By Corinne Reichert
December 20, 2017
The Basslink subsea cable outage of 2015-16 was caused by Basslink (BPL) exceeding its design limit, which then degraded the cable, according to reports by two global experts provided to Hydro Tasmania.
The findings on the subsea cable, which provides energy and wholesale high-speed telecommunications services to Tasmania, were made by a power cable failure expert and a thermal modelling expert from international engineering consultancy DNV GL.
“The DNV GL analysis indicates that the cable had been operated by BPL in a manner that allowed it to exceed its temperature design limits during a number of periods in its service life. This overheating and subsequent cooling of the cable has resulted in degradation of the cable,” Hydro Tasmania explained.

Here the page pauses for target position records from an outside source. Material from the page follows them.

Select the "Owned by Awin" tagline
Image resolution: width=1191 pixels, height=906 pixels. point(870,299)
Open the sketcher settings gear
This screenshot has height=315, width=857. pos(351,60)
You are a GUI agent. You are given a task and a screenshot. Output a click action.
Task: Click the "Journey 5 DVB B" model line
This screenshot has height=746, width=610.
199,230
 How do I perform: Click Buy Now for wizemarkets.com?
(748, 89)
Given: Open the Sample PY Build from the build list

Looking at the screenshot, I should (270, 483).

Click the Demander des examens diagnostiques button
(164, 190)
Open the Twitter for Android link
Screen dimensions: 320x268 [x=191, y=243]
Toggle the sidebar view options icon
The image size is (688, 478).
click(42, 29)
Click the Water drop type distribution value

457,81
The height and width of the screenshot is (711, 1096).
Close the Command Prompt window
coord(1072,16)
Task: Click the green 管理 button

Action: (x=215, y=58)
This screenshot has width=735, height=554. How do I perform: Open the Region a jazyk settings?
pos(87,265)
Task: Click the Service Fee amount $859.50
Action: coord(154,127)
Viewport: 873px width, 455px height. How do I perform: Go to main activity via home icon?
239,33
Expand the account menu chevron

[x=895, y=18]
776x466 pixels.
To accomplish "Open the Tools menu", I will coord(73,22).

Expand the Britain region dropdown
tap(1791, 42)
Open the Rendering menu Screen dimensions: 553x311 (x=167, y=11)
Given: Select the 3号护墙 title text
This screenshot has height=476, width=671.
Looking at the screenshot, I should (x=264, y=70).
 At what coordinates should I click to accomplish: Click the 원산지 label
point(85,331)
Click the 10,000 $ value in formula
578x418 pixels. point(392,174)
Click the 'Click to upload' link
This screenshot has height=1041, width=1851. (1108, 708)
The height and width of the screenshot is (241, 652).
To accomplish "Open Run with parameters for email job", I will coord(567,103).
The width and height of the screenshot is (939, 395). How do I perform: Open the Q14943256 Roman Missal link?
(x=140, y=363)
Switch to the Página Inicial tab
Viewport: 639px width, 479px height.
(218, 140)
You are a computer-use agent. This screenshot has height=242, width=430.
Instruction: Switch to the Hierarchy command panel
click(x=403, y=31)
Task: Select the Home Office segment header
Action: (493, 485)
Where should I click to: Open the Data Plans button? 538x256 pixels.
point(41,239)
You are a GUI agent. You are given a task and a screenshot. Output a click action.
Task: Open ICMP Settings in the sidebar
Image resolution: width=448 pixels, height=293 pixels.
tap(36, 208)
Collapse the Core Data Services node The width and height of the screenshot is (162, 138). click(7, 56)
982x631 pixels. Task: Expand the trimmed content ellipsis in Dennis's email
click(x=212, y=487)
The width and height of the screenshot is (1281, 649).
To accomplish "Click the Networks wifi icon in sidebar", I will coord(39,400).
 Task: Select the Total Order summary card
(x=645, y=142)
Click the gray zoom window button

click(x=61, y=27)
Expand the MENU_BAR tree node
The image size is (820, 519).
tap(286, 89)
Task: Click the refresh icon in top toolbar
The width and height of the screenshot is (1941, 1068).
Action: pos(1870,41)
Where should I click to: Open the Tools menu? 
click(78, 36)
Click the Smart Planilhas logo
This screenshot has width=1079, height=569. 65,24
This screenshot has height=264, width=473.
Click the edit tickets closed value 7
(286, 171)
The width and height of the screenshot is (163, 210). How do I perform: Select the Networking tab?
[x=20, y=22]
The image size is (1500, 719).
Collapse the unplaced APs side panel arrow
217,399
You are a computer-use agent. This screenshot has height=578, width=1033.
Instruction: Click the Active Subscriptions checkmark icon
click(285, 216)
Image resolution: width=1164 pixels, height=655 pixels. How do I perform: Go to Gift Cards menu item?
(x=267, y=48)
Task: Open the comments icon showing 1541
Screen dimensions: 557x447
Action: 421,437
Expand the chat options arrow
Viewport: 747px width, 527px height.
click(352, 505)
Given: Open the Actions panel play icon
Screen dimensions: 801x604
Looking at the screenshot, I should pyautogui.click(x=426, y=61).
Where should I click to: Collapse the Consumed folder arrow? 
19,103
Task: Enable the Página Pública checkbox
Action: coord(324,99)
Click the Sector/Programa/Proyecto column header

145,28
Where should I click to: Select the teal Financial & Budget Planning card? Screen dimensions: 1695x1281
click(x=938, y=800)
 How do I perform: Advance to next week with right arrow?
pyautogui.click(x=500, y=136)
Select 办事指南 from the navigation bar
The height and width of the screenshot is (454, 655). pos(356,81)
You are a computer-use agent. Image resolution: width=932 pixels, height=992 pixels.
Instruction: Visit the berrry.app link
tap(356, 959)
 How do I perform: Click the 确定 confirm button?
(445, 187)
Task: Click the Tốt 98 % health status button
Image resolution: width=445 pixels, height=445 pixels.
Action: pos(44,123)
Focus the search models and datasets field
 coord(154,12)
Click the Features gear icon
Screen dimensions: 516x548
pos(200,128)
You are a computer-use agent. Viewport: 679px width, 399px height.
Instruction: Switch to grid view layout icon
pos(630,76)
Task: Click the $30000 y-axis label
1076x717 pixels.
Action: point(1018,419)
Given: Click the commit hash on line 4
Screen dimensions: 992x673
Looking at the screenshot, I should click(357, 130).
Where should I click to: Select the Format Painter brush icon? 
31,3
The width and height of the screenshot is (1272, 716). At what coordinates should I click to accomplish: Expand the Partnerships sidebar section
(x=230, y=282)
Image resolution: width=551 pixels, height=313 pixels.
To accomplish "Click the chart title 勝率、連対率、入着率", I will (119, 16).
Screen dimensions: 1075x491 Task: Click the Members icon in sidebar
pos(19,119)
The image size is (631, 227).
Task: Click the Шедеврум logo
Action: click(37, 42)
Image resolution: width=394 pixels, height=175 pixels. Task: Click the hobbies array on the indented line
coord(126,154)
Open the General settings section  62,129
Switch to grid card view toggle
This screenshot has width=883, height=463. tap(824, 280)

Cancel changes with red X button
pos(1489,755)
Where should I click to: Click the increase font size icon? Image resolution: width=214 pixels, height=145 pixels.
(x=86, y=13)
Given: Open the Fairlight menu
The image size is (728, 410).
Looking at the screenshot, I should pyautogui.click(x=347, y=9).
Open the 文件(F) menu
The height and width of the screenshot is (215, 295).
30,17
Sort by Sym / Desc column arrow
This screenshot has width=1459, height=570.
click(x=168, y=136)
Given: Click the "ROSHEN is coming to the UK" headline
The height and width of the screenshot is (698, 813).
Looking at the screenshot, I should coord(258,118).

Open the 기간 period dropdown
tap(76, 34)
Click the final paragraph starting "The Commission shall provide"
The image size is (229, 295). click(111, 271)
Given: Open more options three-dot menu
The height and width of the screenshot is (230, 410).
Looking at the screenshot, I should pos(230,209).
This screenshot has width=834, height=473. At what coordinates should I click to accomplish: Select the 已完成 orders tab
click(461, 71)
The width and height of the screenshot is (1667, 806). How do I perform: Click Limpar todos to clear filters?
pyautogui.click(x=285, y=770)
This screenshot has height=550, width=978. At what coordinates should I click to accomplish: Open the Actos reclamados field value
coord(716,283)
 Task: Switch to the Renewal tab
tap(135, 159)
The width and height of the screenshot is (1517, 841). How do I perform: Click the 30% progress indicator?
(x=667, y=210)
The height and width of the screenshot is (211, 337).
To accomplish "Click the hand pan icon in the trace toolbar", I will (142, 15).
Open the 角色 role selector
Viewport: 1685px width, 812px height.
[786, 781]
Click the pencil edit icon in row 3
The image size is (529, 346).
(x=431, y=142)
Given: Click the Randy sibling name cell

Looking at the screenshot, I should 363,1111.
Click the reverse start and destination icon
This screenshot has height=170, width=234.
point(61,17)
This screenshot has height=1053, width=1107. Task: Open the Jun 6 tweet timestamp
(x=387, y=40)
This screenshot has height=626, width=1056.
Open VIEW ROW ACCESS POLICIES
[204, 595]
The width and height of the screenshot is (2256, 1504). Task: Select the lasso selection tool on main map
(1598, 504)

“DNV GL concluded that the cable failure was the probable result of electrical energy discharge within the cable as a result of polarity reversal and cooling shortly before the 20 December 2015 cable failure.”
Hydro Tasmania, a state government business enterprise that is responsible for a majority of the state's energy generation, said the findings “vindicate” its decision to have the outage investigated.
“We're confident this expert investigation solves the mystery of the Basslink failure for all Tasmanians,” Hydro Tasmania CEO Steve Davy said.
“BPL believed its cable could safely and reliably operate at 630MW for extended periods without overheating the copper and insulation and causing an unreasonable likelihood of failure. Unfortunately, they were wrong. The expert reports note that the cable, as designed and constructed, cannot meet the minimum operating requirements.”
Basslink responded by saying it is reviewing the reports, but has refuted that the outage was caused by anything other than a chance occurrence.
“Basslink stands by the independent investigation that was undertaken by Cable Consulting International (CCI), one of the world's leading submarine power cable experts, who described the exact cause of the subsea cable fault as 'cause unknown',” Basslink said.
“Based on the findings of CCI, Basslink maintains the cable fault was a force majeure event.”